Arthur Dove, Swing Music (Louis Armstrong), 1938. Emulsion, oil, and wax on canvas, 17 1/2 x 26 in. Art Institute of Chicago.
A 1938 Life magazine article justified its title: "Swing: The Hottest and Best Kind of Jazz Reaches Its Golden Age," with the following explanation of the swing genre:
. . .all definitions agree that Swing is based on: 1) a driving but fluid and unmechanical rhythm over which 2) soloists improvise as they play. Whatever the definition, everybody admits that of all jazz Swing is musically the most vital and interesting.
In Swing That Music, Louis Armstrong also offers this union of soloist and skillful improvisation as the brilliant defining characteristic of swing:
Any average player, if he's worth anything at all, can follow through a score, as it's written there in front of him on his instrument rack. But it takes a swing player, and a real good one, to be able to leave that score and to know, or 'feel,' just when to leave it and when to get back on it.
Armstrong then went on to describe swing music as "a music that is truly American," stating that "until swing music came, America had no music it could really call its own."
In his abstract paintings of the late 1930s, Arthur Dove sought to establish a uniquely American style of visual art by emulating the uniquely American improvisational swing soloist. He experimented with line, color, and form to reflect the innovative rhythms of the swing musician.
In the 1938 painting Swing Music (Louis Armstrong), Dove provides a visual translation of the music of Swing's great father, Louis Armstrong. He employs red, a color often associated with Armstrong's instrument, the trumpet, in such phrases as "red hot trumpet" (also a Richard Rodgers song).
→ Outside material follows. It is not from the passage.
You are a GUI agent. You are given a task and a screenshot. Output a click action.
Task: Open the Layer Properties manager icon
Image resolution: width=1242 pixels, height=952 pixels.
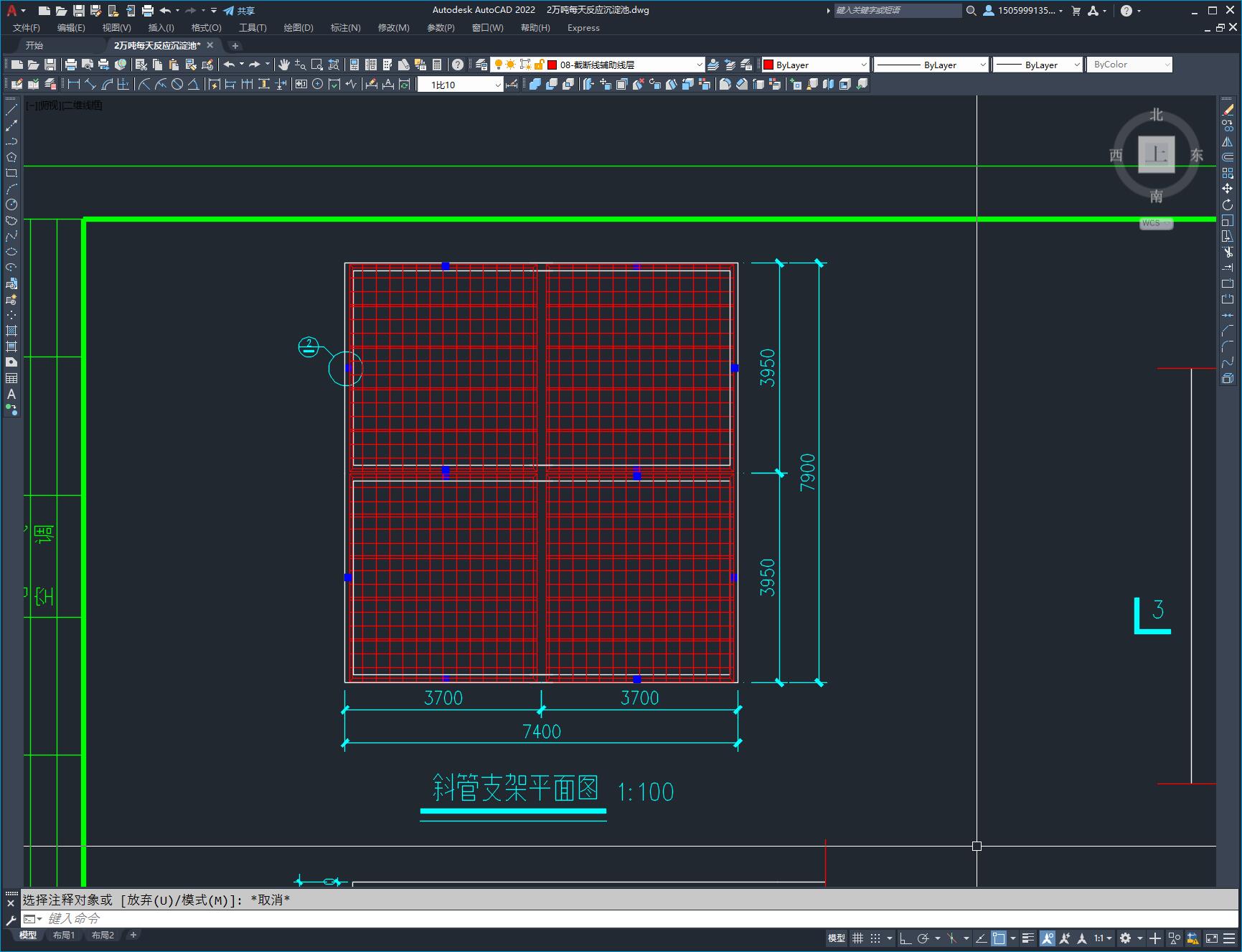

This painting was inspired by Dove's viewing of the 1937 film Artists and Models, in which Armstrong and his band appeared. The work dramatizes the Swing genre's uneasiness about the place of race in a now-mainstream music. The title of the painting celebrates Armstrong and the inspiration he provided for Dove. Nevertheless, the abstracted forms erase Armstrong's racial identity, just as Swing is sometimes seen as a "whitening" of jazz and erasure of its strong African-American roots.
Swing, and its technological dissemination, made jazz an experience common to all Americans. The music thus lost its status as a reflection of urban life. As it came to be seen as a pervasive part of American culture, writers, visual artists, and scholars began to study Swing and hypothesize its significance. In doing so, even when they celebrated the contributions of Swing artists, as Dove does in his tribute to Louis Armstrong, these thinkers robbed jazz of some of its status as an artful reflection on society. Now that jazz was so mainstream and commercialized, it was no longer viewed as an analytical art. The essays, paintings, and films which examined Swing were seen as the true instances of analysis.
Resources: Donna M. Cassidy, Painting the Musical City: Jazz and Cultural Identity in American Art, 1910-1940, Smithsonian Institution Press, Washington, 1997.